Bruxelles

Le personnel hospitalier entend bien poursuivre le mouvement de protestation, jusqu'à être entendu.

Augmentation de la charge de travail, emplois précaires, hyper contrôle permanent et exposition aux risques d'erreurs : le personnel soignant des hôpitaux bruxellois ne veut plus travailler dans de telles conditions, stressantes et peu reconnaissantes de ses compétences. Des mouvements de grève ont ainsi été initiés par le personnel hospitalier du réseau public de la capitale. Aujourd'hui, celui des cliniques privées se joint à la protestation. Alors que le syndicat libéral CGSLB a déposé un préavis de grève pour le 20 juin prochain, les infirmières de plusieurs hôpitaux, soutenues par la CNE, syndicat du secteur marchand, poursuivent l'opération "Mardi des blouses blanches".

Concrètement, des brassards noirs et des autocollants seront distribués au personnel soignant dès demain matin, en guise d'avertissement et de protestation. "Le brassard noir symbolise le deuil que l'on fait de la profession : si nous avons choisi ce métier, c'est avec l'idéal de pouvoir soigner nos patients. Malheureusement, les conditions actuelles de travail ne nous permettent plus de l'exercer correctement", explique Evelyne Magerat, secrétaire permanente à la CNE. Et pour cause, les infirmières dénoncent une augmentation des cadences, des temps partiels involontaires ainsi qu'une dynamique de rentabilité au détriment de l'humanité. 

Mardi midi, de 12h30 à 13h, elles se rassembleront donc à l'entrée de leur hôpital respectif. Sont concernés par ce mouvement les hôpitaux Delta (Auderghem), Ste-Anne St-Rémi (Anderlecht) et les Cliniques universitaires Saint-Luc (Woluwe-Saint-Lambert). "Le personnel de l'hôpital Saint-Jean devrait aussi y participer. Pour des raisons pratiques, il le fera depuis son service, sans descendre à l'entrée du bâtiment."
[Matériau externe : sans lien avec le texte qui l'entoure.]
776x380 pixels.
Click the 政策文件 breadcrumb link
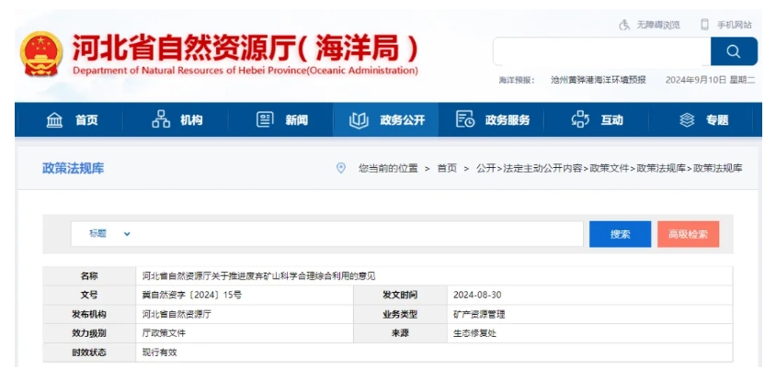pos(610,168)
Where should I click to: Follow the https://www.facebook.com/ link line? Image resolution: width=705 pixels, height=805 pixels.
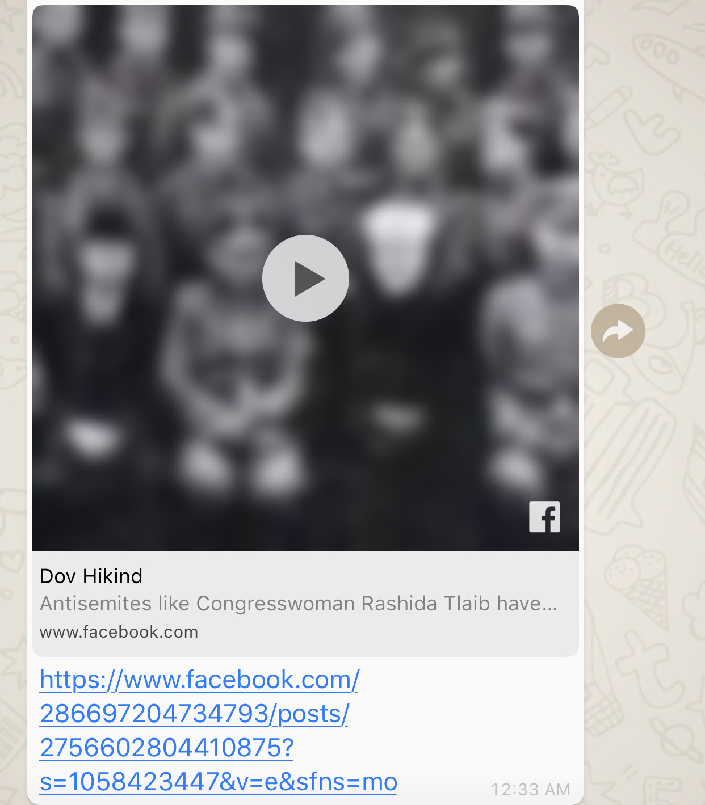pyautogui.click(x=199, y=680)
L'action Mardi des blouses blanches était à l'origine prévue tous les mardis du mois de juin. Le personnel hospitalier semble néanmoins prêt à poursuivre le mouvement bien après si rien ne bouge. "Le mouvement est en train de s'amplifier. Mardi 18, le personnel soignant de certaines maisons de repos devrait d'ailleurs se joindre à nous. On organisera des animations pour l'occasion", précise Evelyne Magerat qui rappelle qu'il n'y aura pas de sortie d'infirmières cette année, en raison de l'allongement du cycle d'étude de celles-ci. "A part celles qui ont doublé l'année dernière, aucune infirmière ne sera diplômée cette année. La pénurie de personnel va donc s'accroître, raison pour laquelle il faut agir dès maintenant."